What to work on: Copy the records below, from the line containing "Given: Open Edge browser from taskbar" through the last line; leave out pictures.
--- --- ---
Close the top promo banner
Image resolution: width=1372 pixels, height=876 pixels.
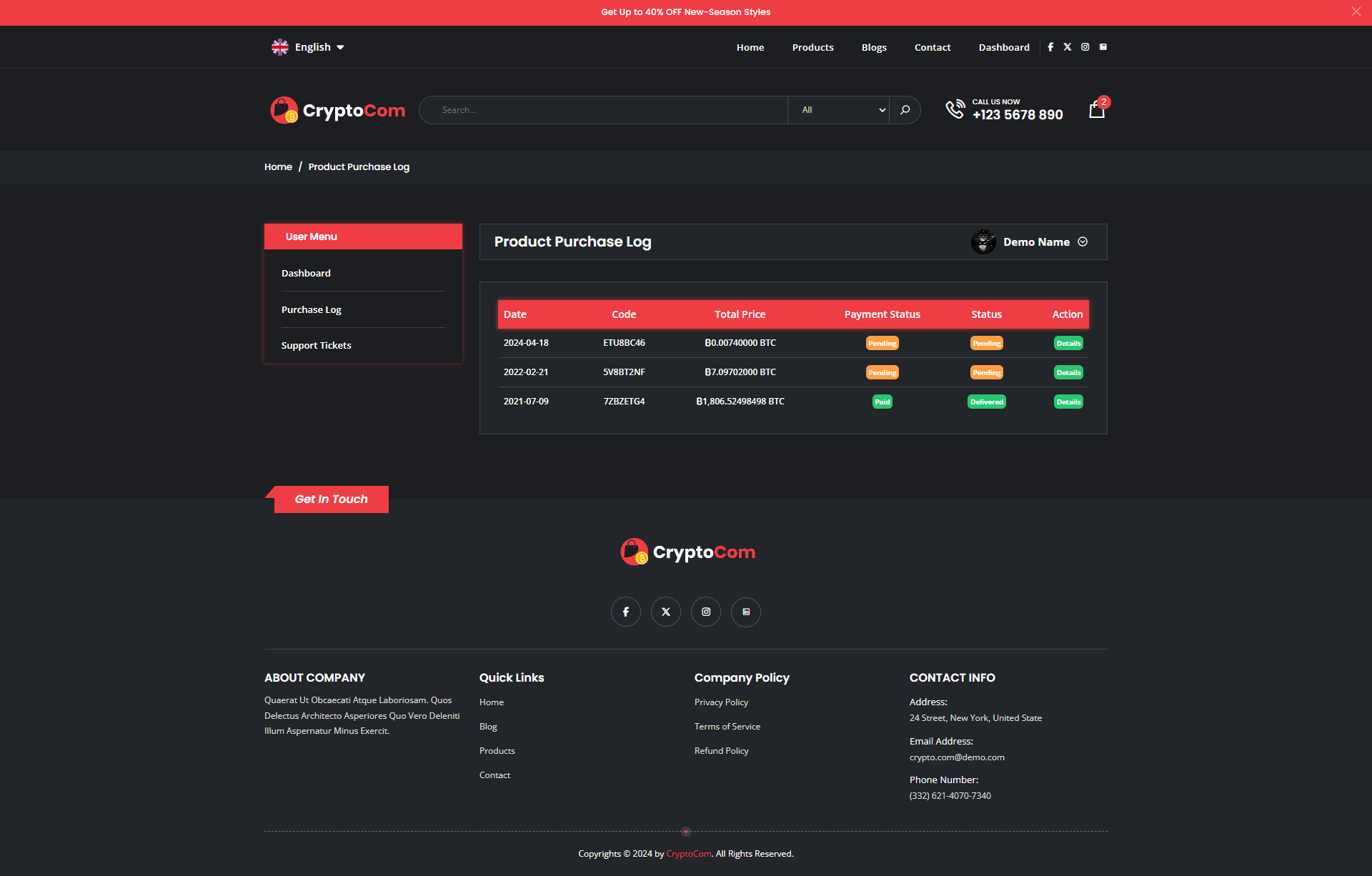(1356, 11)
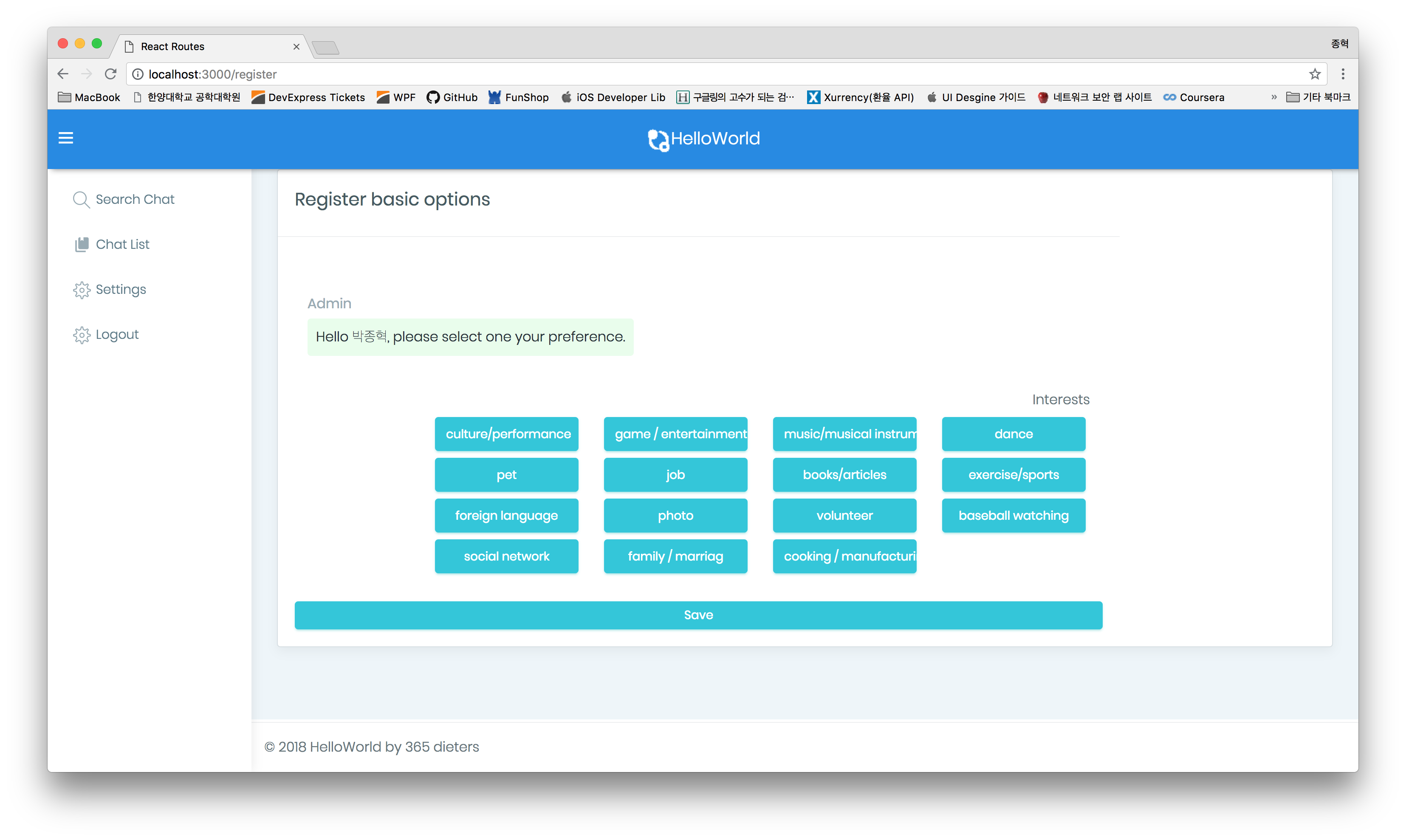Select the foreign language interest
Image resolution: width=1406 pixels, height=840 pixels.
(507, 516)
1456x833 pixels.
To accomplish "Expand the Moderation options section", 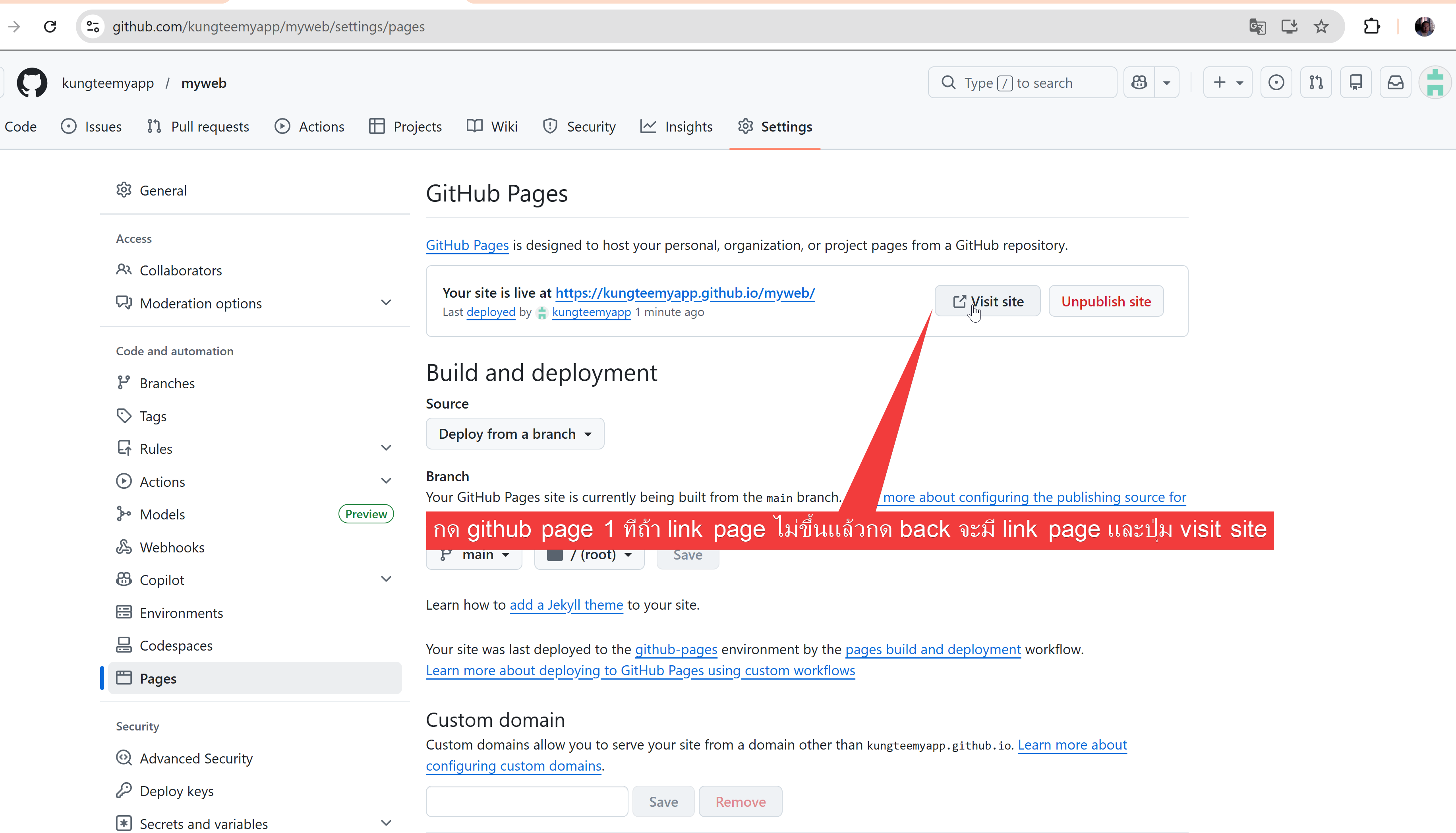I will coord(386,303).
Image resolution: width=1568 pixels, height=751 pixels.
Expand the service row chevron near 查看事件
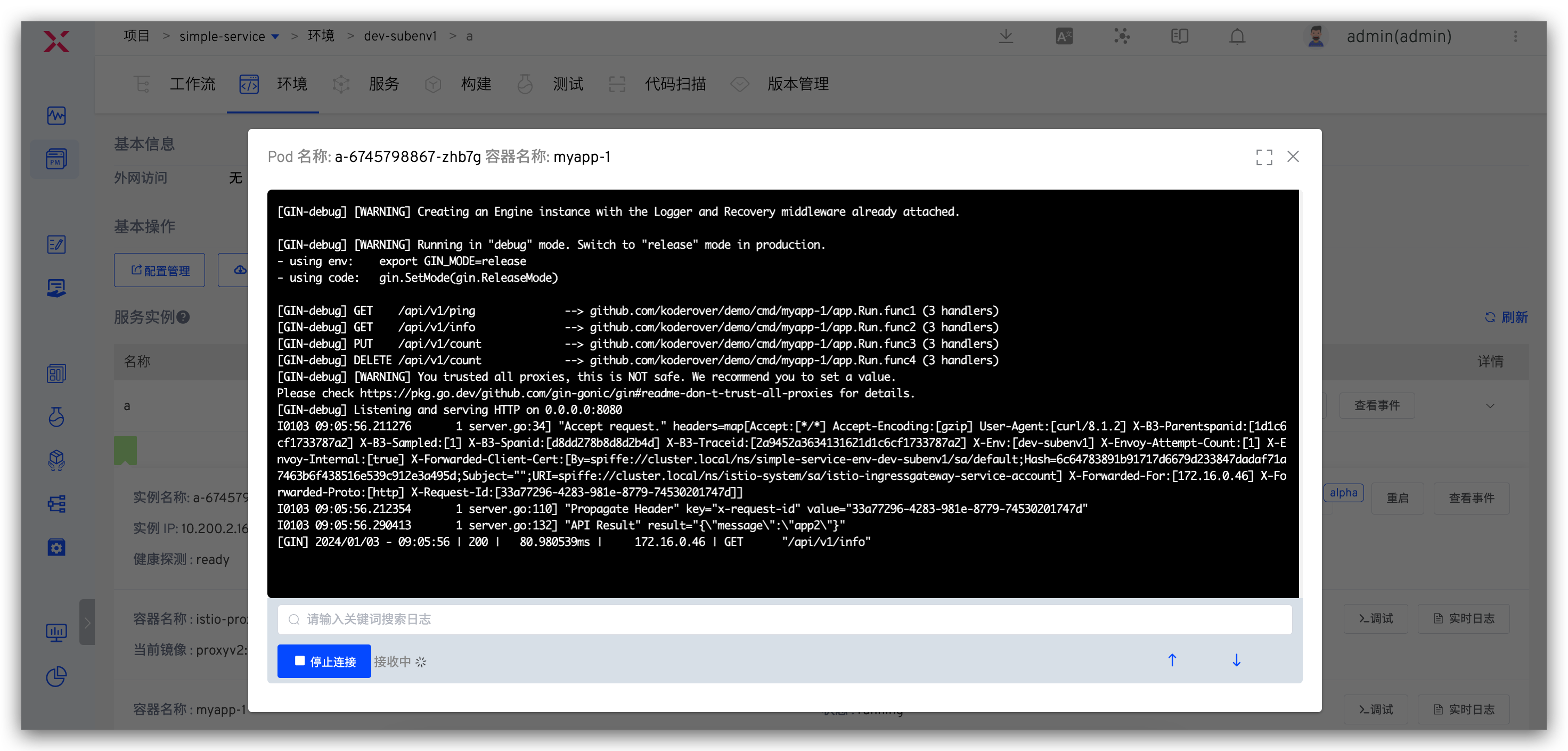point(1490,406)
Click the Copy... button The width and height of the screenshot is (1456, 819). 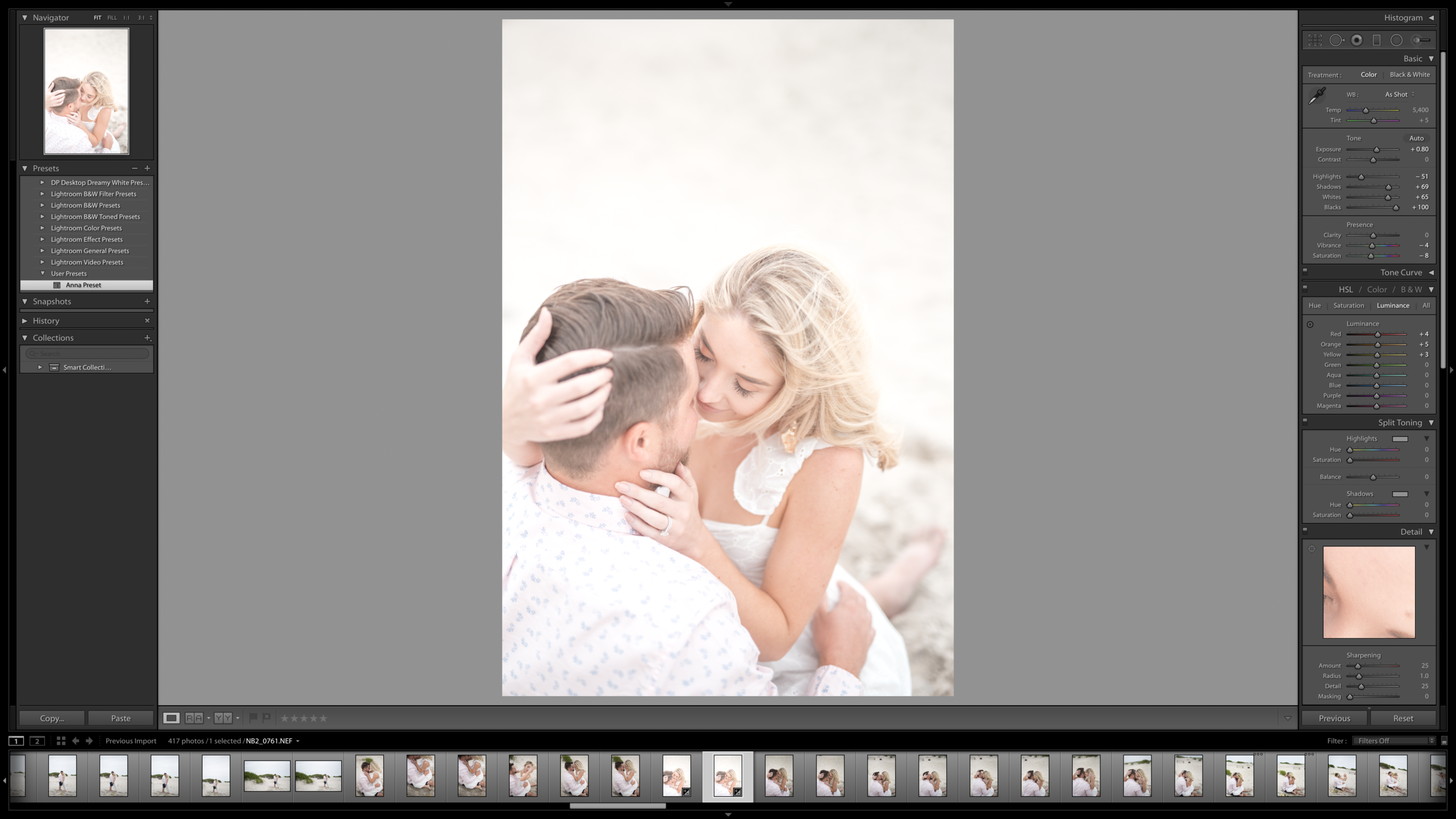(x=52, y=718)
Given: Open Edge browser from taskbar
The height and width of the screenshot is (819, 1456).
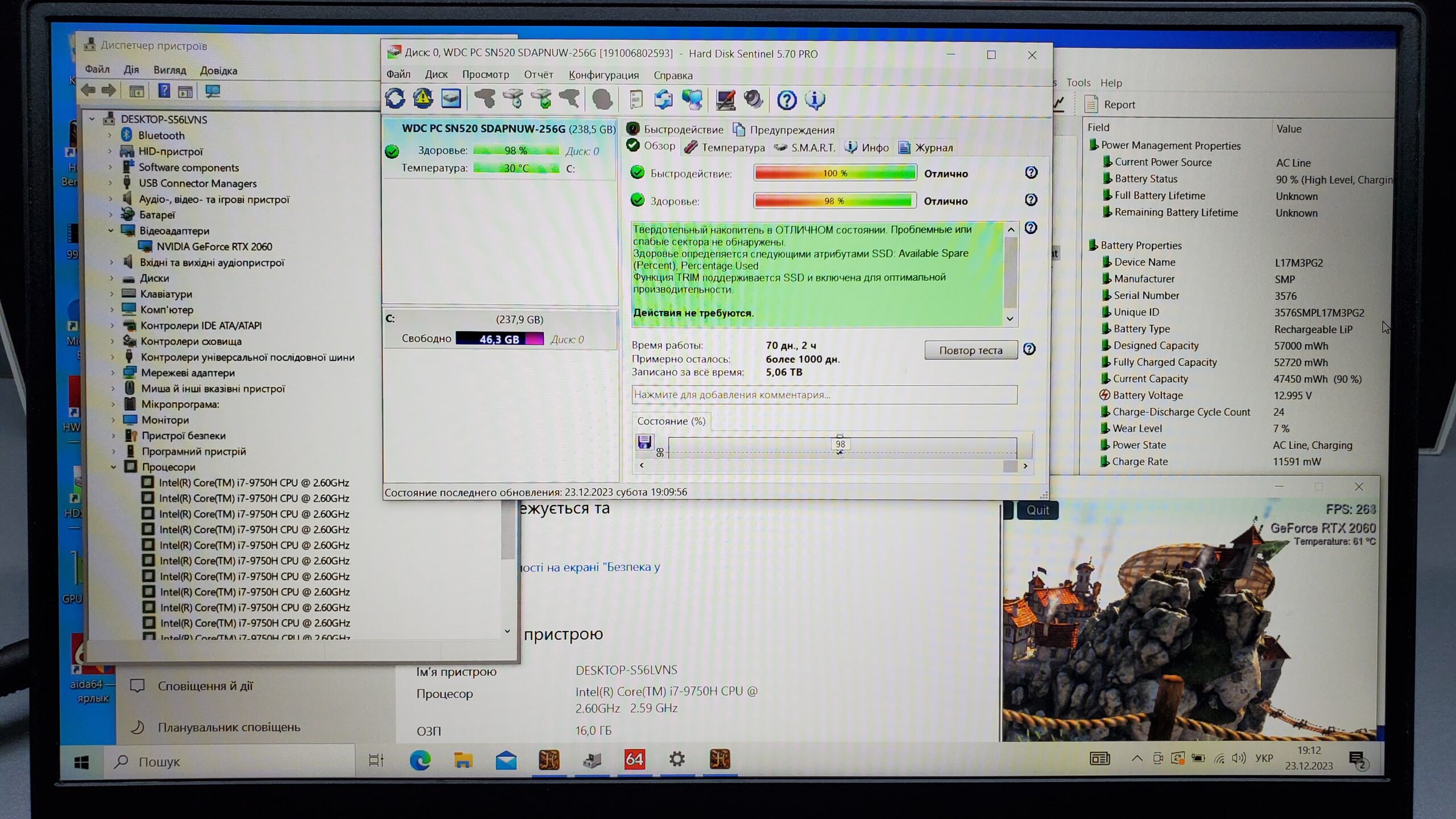Looking at the screenshot, I should (420, 760).
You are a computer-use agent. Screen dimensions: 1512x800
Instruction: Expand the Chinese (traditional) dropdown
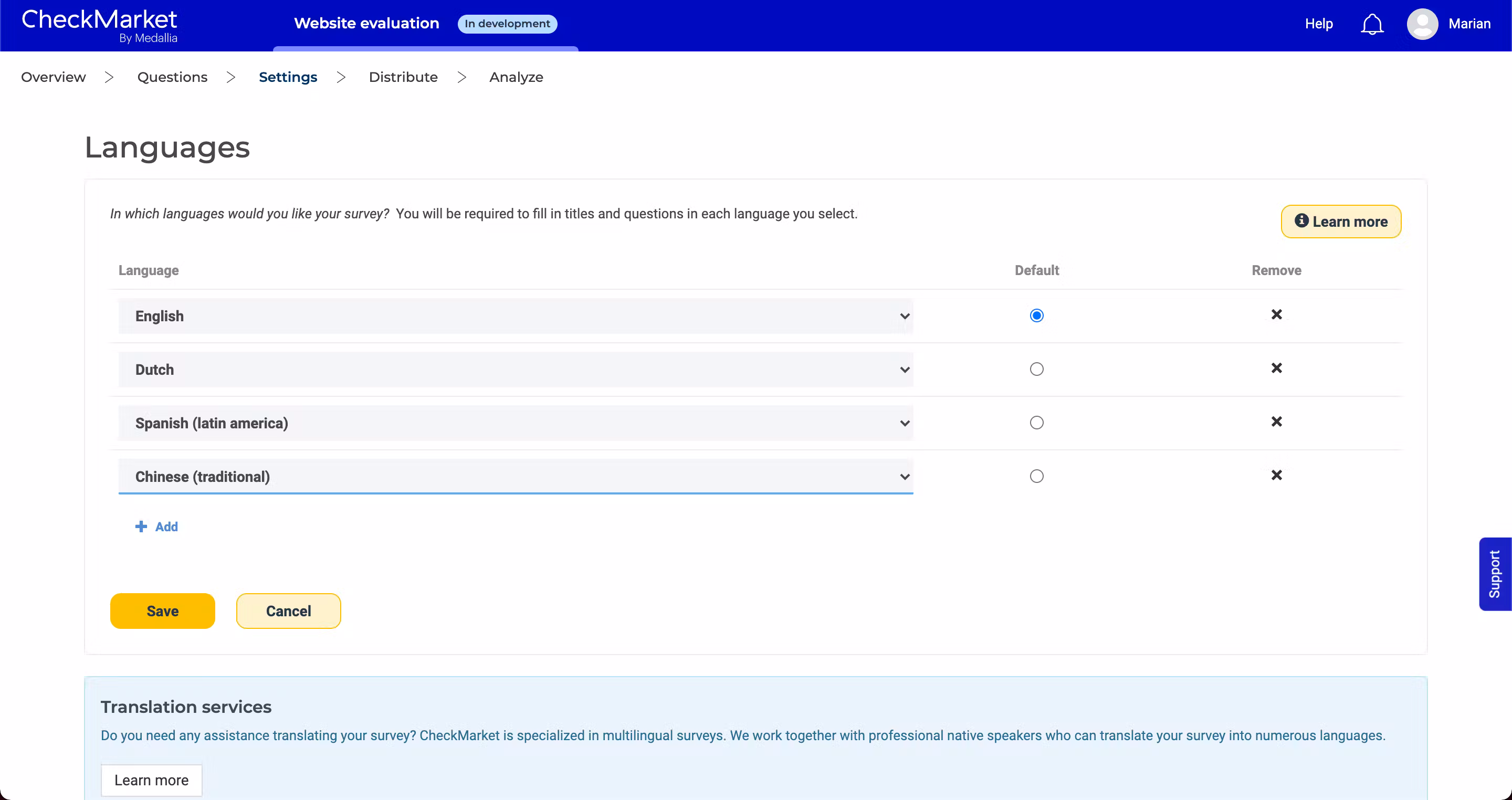coord(514,476)
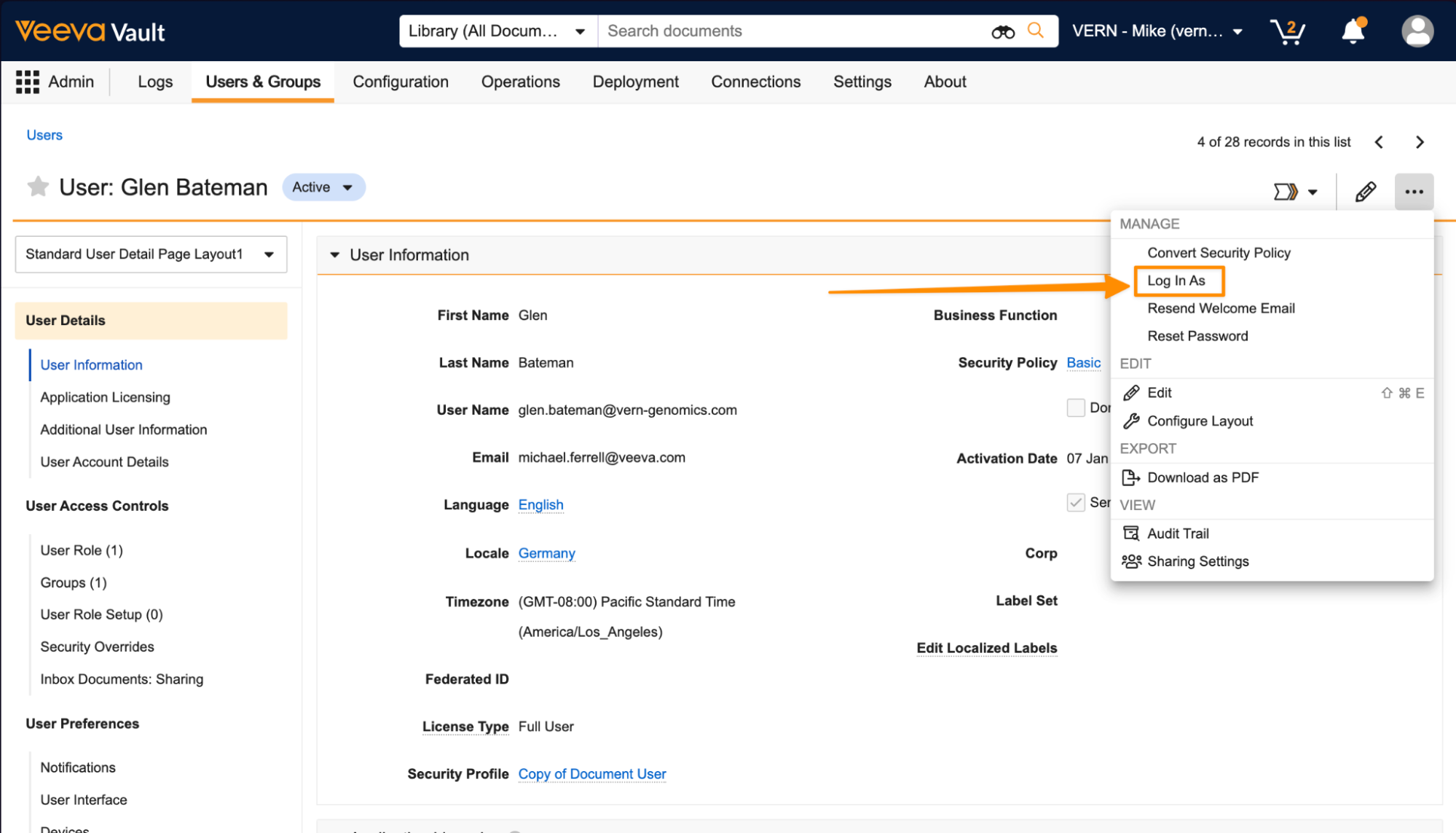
--- --- ---
Result of the exercise:
Given: Open Edge browser from taskbar
The height and width of the screenshot is (819, 1456).
Looking at the screenshot, I should (420, 760).
You are a computer-use agent. Screen dimensions: 1512x800
Instruction: Expand the Chinese (traditional) dropdown
coord(514,476)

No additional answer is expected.